=== Begin Enclosure ===

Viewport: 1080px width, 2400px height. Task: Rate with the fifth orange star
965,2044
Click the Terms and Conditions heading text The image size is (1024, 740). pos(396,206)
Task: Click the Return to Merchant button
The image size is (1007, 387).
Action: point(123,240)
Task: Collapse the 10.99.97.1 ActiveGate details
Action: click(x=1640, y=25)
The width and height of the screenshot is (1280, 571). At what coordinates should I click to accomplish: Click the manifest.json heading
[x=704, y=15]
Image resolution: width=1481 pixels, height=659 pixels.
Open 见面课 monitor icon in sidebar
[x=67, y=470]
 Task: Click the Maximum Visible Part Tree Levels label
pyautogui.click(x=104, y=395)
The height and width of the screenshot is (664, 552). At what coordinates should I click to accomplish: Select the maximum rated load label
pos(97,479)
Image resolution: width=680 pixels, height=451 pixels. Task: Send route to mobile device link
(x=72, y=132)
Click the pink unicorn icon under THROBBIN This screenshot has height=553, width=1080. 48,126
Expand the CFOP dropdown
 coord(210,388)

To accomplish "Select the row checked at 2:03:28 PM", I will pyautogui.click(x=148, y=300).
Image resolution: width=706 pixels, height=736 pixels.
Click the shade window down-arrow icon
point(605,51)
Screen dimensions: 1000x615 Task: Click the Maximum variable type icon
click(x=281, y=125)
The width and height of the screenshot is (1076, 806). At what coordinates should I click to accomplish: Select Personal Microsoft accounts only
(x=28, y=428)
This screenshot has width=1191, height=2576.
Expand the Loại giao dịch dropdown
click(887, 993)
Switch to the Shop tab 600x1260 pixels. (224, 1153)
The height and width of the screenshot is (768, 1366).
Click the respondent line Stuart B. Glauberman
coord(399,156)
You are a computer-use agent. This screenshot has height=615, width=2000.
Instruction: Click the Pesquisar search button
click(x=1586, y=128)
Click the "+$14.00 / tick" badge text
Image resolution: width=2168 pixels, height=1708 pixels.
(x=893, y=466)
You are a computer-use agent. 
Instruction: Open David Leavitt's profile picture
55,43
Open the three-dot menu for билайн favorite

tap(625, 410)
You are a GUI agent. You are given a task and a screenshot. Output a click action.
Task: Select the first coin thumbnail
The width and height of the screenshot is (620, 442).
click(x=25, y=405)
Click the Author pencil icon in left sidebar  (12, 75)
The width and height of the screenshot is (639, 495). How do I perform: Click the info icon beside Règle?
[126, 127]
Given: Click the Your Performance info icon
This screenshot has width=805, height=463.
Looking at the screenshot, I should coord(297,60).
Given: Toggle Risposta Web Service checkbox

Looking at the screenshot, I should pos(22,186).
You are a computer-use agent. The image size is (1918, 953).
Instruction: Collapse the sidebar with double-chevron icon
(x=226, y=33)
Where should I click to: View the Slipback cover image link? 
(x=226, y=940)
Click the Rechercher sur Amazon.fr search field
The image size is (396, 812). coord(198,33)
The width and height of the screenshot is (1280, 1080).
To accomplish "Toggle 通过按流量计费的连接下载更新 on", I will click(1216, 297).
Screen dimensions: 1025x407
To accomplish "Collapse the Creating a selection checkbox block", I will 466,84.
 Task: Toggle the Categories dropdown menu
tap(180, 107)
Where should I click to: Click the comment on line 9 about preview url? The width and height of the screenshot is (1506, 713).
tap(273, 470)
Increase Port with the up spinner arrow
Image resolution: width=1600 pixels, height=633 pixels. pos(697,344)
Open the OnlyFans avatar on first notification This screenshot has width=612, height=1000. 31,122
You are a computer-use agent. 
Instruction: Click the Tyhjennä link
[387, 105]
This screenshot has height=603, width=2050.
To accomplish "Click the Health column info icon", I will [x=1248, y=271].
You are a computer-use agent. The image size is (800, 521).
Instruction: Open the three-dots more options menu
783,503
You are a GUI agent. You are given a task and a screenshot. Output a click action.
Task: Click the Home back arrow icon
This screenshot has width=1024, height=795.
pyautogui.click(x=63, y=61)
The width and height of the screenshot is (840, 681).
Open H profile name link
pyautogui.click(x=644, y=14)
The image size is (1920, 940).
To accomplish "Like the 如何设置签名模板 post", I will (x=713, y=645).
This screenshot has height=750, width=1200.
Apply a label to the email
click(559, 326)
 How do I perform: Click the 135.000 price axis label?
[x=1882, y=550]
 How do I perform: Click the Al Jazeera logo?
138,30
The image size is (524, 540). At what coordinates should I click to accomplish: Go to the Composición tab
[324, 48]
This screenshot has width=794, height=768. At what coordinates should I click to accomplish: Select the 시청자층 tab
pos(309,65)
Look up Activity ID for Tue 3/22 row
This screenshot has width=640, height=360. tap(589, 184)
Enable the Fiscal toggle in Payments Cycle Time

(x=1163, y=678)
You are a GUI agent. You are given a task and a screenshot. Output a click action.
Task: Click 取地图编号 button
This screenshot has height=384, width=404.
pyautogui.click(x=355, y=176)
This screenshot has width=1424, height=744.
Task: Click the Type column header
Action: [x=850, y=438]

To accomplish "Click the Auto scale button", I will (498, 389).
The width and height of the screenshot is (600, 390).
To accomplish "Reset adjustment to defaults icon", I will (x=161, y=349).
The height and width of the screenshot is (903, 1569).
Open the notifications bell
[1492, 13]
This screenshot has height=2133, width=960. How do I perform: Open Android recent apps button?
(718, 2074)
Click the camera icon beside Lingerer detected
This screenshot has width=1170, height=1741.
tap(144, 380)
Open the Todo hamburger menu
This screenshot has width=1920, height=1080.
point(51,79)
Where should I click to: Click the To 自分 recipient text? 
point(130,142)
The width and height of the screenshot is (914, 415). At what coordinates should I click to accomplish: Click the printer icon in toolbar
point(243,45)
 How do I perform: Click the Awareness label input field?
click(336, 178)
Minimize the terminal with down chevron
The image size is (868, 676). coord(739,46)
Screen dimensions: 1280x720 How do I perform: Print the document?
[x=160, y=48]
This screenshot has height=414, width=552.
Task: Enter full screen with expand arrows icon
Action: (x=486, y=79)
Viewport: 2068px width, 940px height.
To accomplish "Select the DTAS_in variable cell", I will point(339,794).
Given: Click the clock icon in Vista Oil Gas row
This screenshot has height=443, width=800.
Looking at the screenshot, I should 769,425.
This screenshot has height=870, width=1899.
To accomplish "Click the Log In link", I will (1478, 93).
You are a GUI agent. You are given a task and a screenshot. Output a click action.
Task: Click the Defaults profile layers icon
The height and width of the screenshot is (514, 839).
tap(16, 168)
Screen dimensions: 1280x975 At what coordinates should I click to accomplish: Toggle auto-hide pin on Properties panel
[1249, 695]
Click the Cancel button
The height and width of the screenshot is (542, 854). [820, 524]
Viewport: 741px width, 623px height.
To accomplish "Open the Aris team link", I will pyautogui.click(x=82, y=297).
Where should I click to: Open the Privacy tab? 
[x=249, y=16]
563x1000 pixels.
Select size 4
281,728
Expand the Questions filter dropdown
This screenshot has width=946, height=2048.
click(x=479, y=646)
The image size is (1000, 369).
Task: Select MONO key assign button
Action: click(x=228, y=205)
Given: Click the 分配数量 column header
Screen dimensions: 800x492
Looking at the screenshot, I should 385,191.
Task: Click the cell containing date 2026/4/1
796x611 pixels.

=== End Enclosure ===

WHAT YOU HAVE TO DO
Write every record above out again exactly as it stands.

ANSWER SPACE
Viewport: 1080px width, 2400px height. Task: Rate with the fifth orange star
965,2044
Click the Terms and Conditions heading text The image size is (1024, 740). pos(396,206)
Task: Click the Return to Merchant button
The image size is (1007, 387).
Action: point(123,240)
Task: Collapse the 10.99.97.1 ActiveGate details
Action: click(x=1640, y=25)
The width and height of the screenshot is (1280, 571). At what coordinates should I click to accomplish: Click the manifest.json heading
[x=704, y=15]
Image resolution: width=1481 pixels, height=659 pixels.
Open 见面课 monitor icon in sidebar
[x=67, y=470]
 Task: Click the Maximum Visible Part Tree Levels label
pyautogui.click(x=104, y=395)
The height and width of the screenshot is (664, 552). At what coordinates should I click to accomplish: Select the maximum rated load label
pos(97,479)
Image resolution: width=680 pixels, height=451 pixels. Task: Send route to mobile device link
(x=72, y=132)
Click the pink unicorn icon under THROBBIN This screenshot has height=553, width=1080. 48,126
Expand the CFOP dropdown
 coord(210,388)

To accomplish "Select the row checked at 2:03:28 PM", I will pyautogui.click(x=148, y=300).
Image resolution: width=706 pixels, height=736 pixels.
Click the shade window down-arrow icon
point(605,51)
Screen dimensions: 1000x615 Task: Click the Maximum variable type icon
click(x=281, y=125)
The width and height of the screenshot is (1076, 806). At what coordinates should I click to accomplish: Select Personal Microsoft accounts only
(x=28, y=428)
This screenshot has width=1191, height=2576.
Expand the Loại giao dịch dropdown
click(887, 993)
Switch to the Shop tab 600x1260 pixels. (224, 1153)
The height and width of the screenshot is (768, 1366).
Click the respondent line Stuart B. Glauberman
coord(399,156)
You are a computer-use agent. This screenshot has height=615, width=2000.
Instruction: Click the Pesquisar search button
click(x=1586, y=128)
Click the "+$14.00 / tick" badge text
Image resolution: width=2168 pixels, height=1708 pixels.
(x=893, y=466)
You are a computer-use agent. 
Instruction: Open David Leavitt's profile picture
55,43
Open the three-dot menu for билайн favorite

tap(625, 410)
You are a GUI agent. You are given a task and a screenshot. Output a click action.
Task: Select the first coin thumbnail
The width and height of the screenshot is (620, 442).
click(x=25, y=405)
Click the Author pencil icon in left sidebar  (12, 75)
The width and height of the screenshot is (639, 495). How do I perform: Click the info icon beside Règle?
[126, 127]
Given: Click the Your Performance info icon
This screenshot has width=805, height=463.
Looking at the screenshot, I should coord(297,60).
Given: Toggle Risposta Web Service checkbox

Looking at the screenshot, I should pos(22,186).
You are a computer-use agent. The image size is (1918, 953).
Instruction: Collapse the sidebar with double-chevron icon
(x=226, y=33)
Where should I click to: View the Slipback cover image link? 
(x=226, y=940)
Click the Rechercher sur Amazon.fr search field
The image size is (396, 812). coord(198,33)
The width and height of the screenshot is (1280, 1080).
To accomplish "Toggle 通过按流量计费的连接下载更新 on", I will click(1216, 297).
Screen dimensions: 1025x407
To accomplish "Collapse the Creating a selection checkbox block", I will 466,84.
 Task: Toggle the Categories dropdown menu
tap(180, 107)
Where should I click to: Click the comment on line 9 about preview url? The width and height of the screenshot is (1506, 713).
tap(273, 470)
Increase Port with the up spinner arrow
Image resolution: width=1600 pixels, height=633 pixels. pos(697,344)
Open the OnlyFans avatar on first notification This screenshot has width=612, height=1000. 31,122
You are a computer-use agent. 
Instruction: Click the Tyhjennä link
[387, 105]
This screenshot has height=603, width=2050.
To accomplish "Click the Health column info icon", I will [x=1248, y=271].
You are a computer-use agent. The image size is (800, 521).
Instruction: Open the three-dots more options menu
783,503
You are a GUI agent. You are given a task and a screenshot. Output a click action.
Task: Click the Home back arrow icon
This screenshot has width=1024, height=795.
pyautogui.click(x=63, y=61)
The width and height of the screenshot is (840, 681).
Open H profile name link
pyautogui.click(x=644, y=14)
The image size is (1920, 940).
To accomplish "Like the 如何设置签名模板 post", I will (x=713, y=645).
This screenshot has height=750, width=1200.
Apply a label to the email
click(559, 326)
 How do I perform: Click the 135.000 price axis label?
[x=1882, y=550]
 How do I perform: Click the Al Jazeera logo?
138,30
The image size is (524, 540). At what coordinates should I click to accomplish: Go to the Composición tab
[324, 48]
This screenshot has width=794, height=768. At what coordinates should I click to accomplish: Select the 시청자층 tab
pos(309,65)
Look up Activity ID for Tue 3/22 row
This screenshot has width=640, height=360. tap(589, 184)
Enable the Fiscal toggle in Payments Cycle Time

(x=1163, y=678)
You are a GUI agent. You are given a task and a screenshot. Output a click action.
Task: Click 取地图编号 button
This screenshot has height=384, width=404.
pyautogui.click(x=355, y=176)
This screenshot has width=1424, height=744.
Task: Click the Type column header
Action: [x=850, y=438]

To accomplish "Click the Auto scale button", I will (498, 389).
The width and height of the screenshot is (600, 390).
To accomplish "Reset adjustment to defaults icon", I will (x=161, y=349).
The height and width of the screenshot is (903, 1569).
Open the notifications bell
[1492, 13]
This screenshot has height=2133, width=960. How do I perform: Open Android recent apps button?
(718, 2074)
Click the camera icon beside Lingerer detected
This screenshot has width=1170, height=1741.
tap(144, 380)
Open the Todo hamburger menu
This screenshot has width=1920, height=1080.
point(51,79)
Where should I click to: Click the To 自分 recipient text? 
point(130,142)
The width and height of the screenshot is (914, 415). At what coordinates should I click to accomplish: Click the printer icon in toolbar
point(243,45)
 How do I perform: Click the Awareness label input field?
click(336, 178)
Minimize the terminal with down chevron
The image size is (868, 676). coord(739,46)
Screen dimensions: 1280x720 How do I perform: Print the document?
[x=160, y=48]
This screenshot has height=414, width=552.
Task: Enter full screen with expand arrows icon
Action: (x=486, y=79)
Viewport: 2068px width, 940px height.
To accomplish "Select the DTAS_in variable cell", I will point(339,794).
Given: Click the clock icon in Vista Oil Gas row
This screenshot has height=443, width=800.
Looking at the screenshot, I should 769,425.
This screenshot has height=870, width=1899.
To accomplish "Click the Log In link", I will (1478, 93).
You are a GUI agent. You are given a task and a screenshot. Output a click action.
Task: Click the Defaults profile layers icon
The height and width of the screenshot is (514, 839).
tap(16, 168)
Screen dimensions: 1280x975 At what coordinates should I click to accomplish: Toggle auto-hide pin on Properties panel
[1249, 695]
Click the Cancel button
The height and width of the screenshot is (542, 854). [820, 524]
Viewport: 741px width, 623px height.
To accomplish "Open the Aris team link", I will pyautogui.click(x=82, y=297).
Where should I click to: Open the Privacy tab? 
[x=249, y=16]
563x1000 pixels.
Select size 4
281,728
Expand the Questions filter dropdown
This screenshot has width=946, height=2048.
click(x=479, y=646)
The image size is (1000, 369).
Task: Select MONO key assign button
Action: click(x=228, y=205)
Given: Click the 分配数量 column header
Screen dimensions: 800x492
Looking at the screenshot, I should 385,191.
Task: Click the cell containing date 2026/4/1
796x611 pixels.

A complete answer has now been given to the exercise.